##### EXTRAIT À LIRE
Équilibrer les droits humains et l'investissement : prise de mesures concrètes

Présentation aux tables rondes nationales sur la responsabilité sociale des entreprises

Jean-Louis Roy
Président
Droits et Démocratie

 Montréal (Québec)
Le 15 novembre 2006


Je suis ravi d’être avec vous.

Permettez-moi de féliciter le Comité directeur et le groupe consultatif pour leur travail dans l’élaboration et l’orientation du processus de tables rondes. Ces dernières se sont déplacées partout au pays et ont porté sur les enjeux majeurs que représentent les droits humains, l’investissement, le développement et la responsabilité sociale des entreprises, que nous abordons ici, à Montréal.

Au nom de Droits et Démocratie, j’aimerais également vous dire notre appui dans l’élaboration et la mise en œuvre de recommandations et d’idées opérationnelles en vue d’améliorer la protection des droits humains et la réputation et le rôle de premier plan du Canada comme point culminant de ces tables rondes.

Droits et Démocratie a assisté avec grand intérêt à la genèse et à la progression des tables rondes depuis les audiences du Sous-comité des droits de la personne et du développement international au printemps 2005. Dans L’exploitation minière dans les pays en développement et la responsabilité sociale des entreprises, son 14 e rapport qui a fait l’unanimité, le CPAECI a posé clairement un problème que les personnes qui travaillent à l’échelle internationale connaissent depuis quelque temps : les sociétés minières canadiennes procèdent à l’extraction des minéraux dans des pays où le gouvernement et les cadres législatifs ne garantissent pas nécessairement l’application de leurs obligations internationales (ni des nôtres) en matière de droits humains.

Équilibrer les droits de la personne et l’investissement

En tant que défenseurs des droits de la personne, nous ne sommes pas opposés à l’investissement. Nous connaissons l’important lien potentiel qui existe entre l’investissement et le commerce, le développement, la réduction de la pauvreté et la réalisation des droits économiques, sociaux et culturels.

Par conséquent, notre mission commune consiste à équilibrer l’impulsion entrepreneuriale et le besoin de protéger et de promouvoir les droits de tous.
##########
** TRAVAIL À FAIRE **
1 - Réécrivez la présentation de « Équilibrer les droits humains » jusqu'à « Montréal (Québec) » inclus, en changeant « tables rondes » en « consultations ».
2 - Dans la présentation, pourquoi la mission commune consiste-t-elle à équilibrer l'impulsion entrepreneuriale et le besoin de protéger et de promouvoir les droits de tous ? Répondez en une à trois phrases.
##### DONNÉES FOURNIES
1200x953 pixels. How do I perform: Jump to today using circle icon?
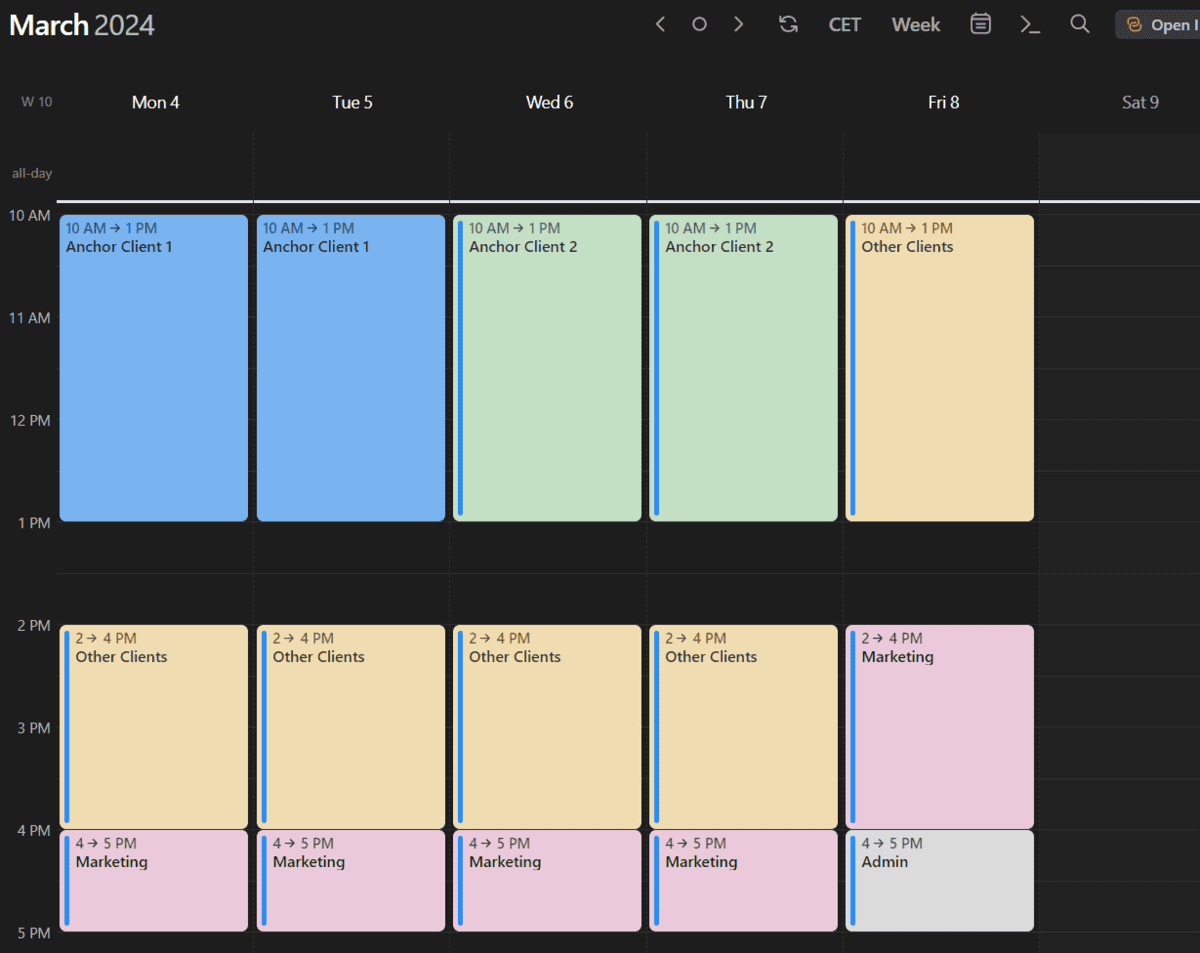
##########
** EXERCICES CORRIGÉS **
1 -
Équilibrer les droits humains et l'investissement : prise de mesures concrètes

Présentation aux consultations nationales sur la responsabilité sociale des entreprises

Jean-Louis Roy
Président
Droits et Démocratie

 Montréal (Québec)

2 - Les défenseurs des droits de la personne ne s'opposent pas à l'investissement, car ils connaissent l'important lien potentiel qui existe entre l'investissement et le commerce, le développement, la réduction de la pauvreté et la réalisation des droits économiques, sociaux et culturels. C'est de ce constat que découle cette mission commune d'équilibre.